_INSTRUCTIONS TO FOLLOW_.
From the data below, return the exact lines starting at the line containing "Given: Click the green Риск 2.4 tile" and ending at the line containing "This screenshot has width=1266, height=952.", both included, and nothing else.

_STUDY MATERIAL_.
——————————

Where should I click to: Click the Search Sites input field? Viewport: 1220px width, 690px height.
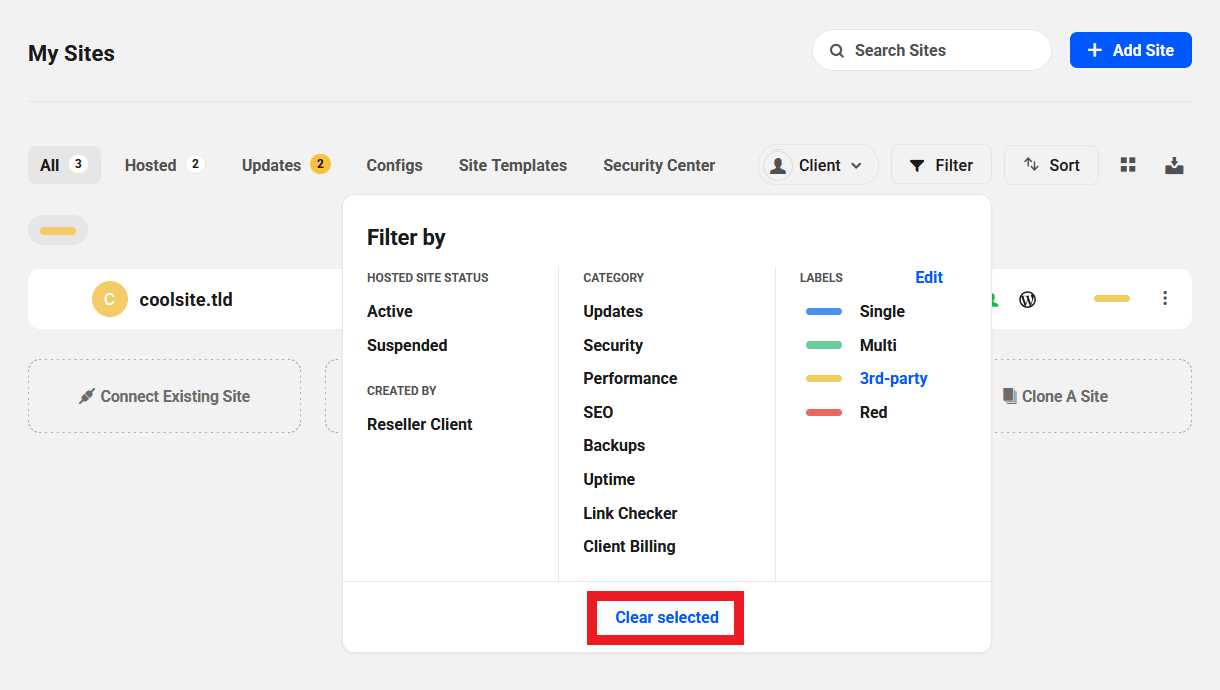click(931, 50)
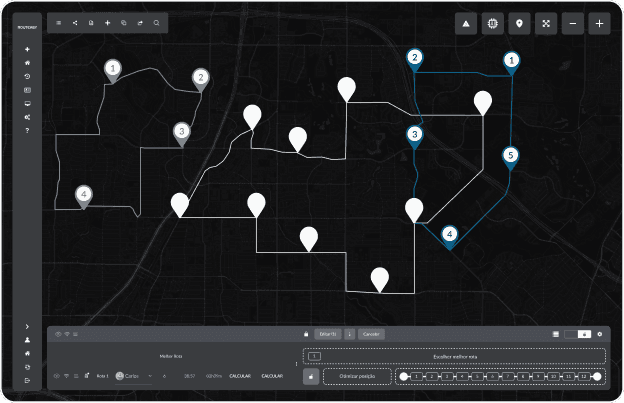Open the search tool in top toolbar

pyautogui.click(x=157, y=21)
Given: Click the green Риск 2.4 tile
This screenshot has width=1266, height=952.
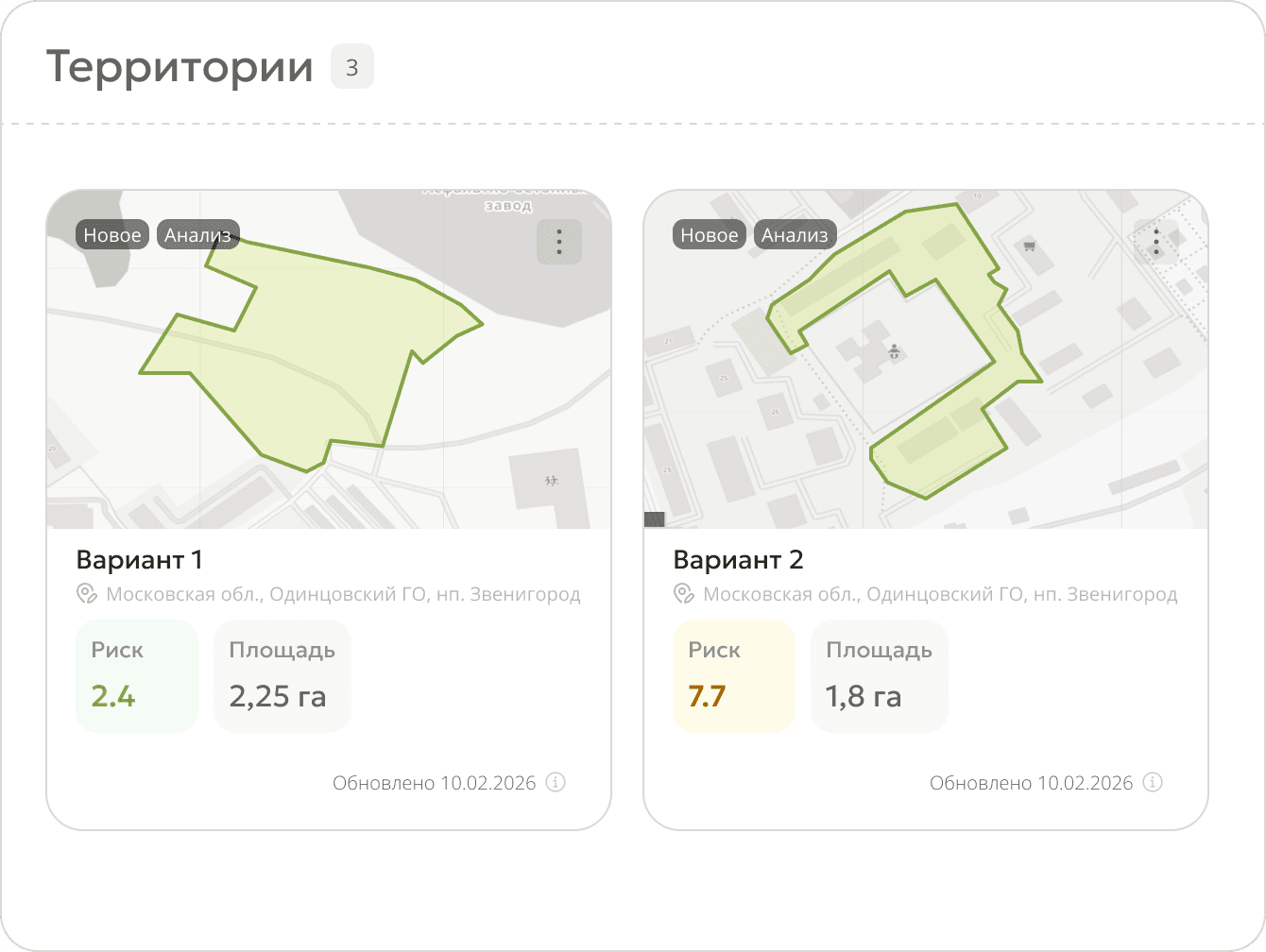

——————————

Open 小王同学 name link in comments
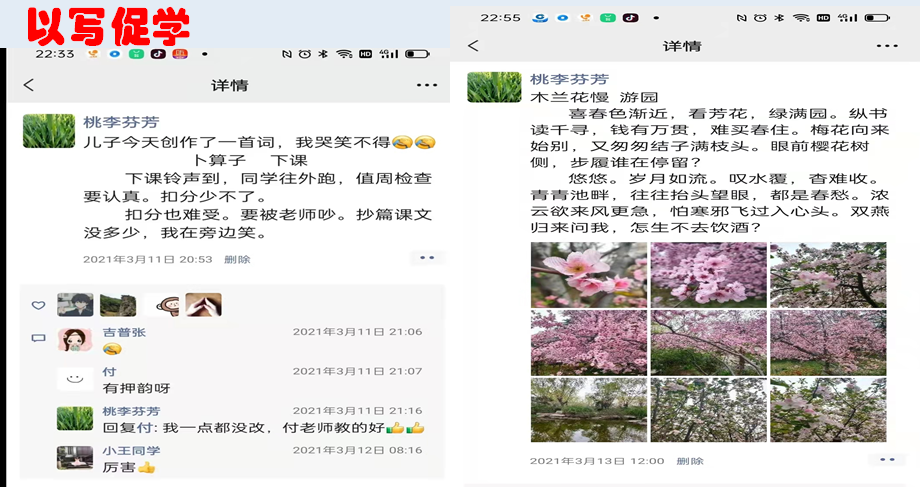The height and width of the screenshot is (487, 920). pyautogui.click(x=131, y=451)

——————————

_TASK OUTPUT_.
Given: Click the green Риск 2.4 tile
This screenshot has width=1266, height=952.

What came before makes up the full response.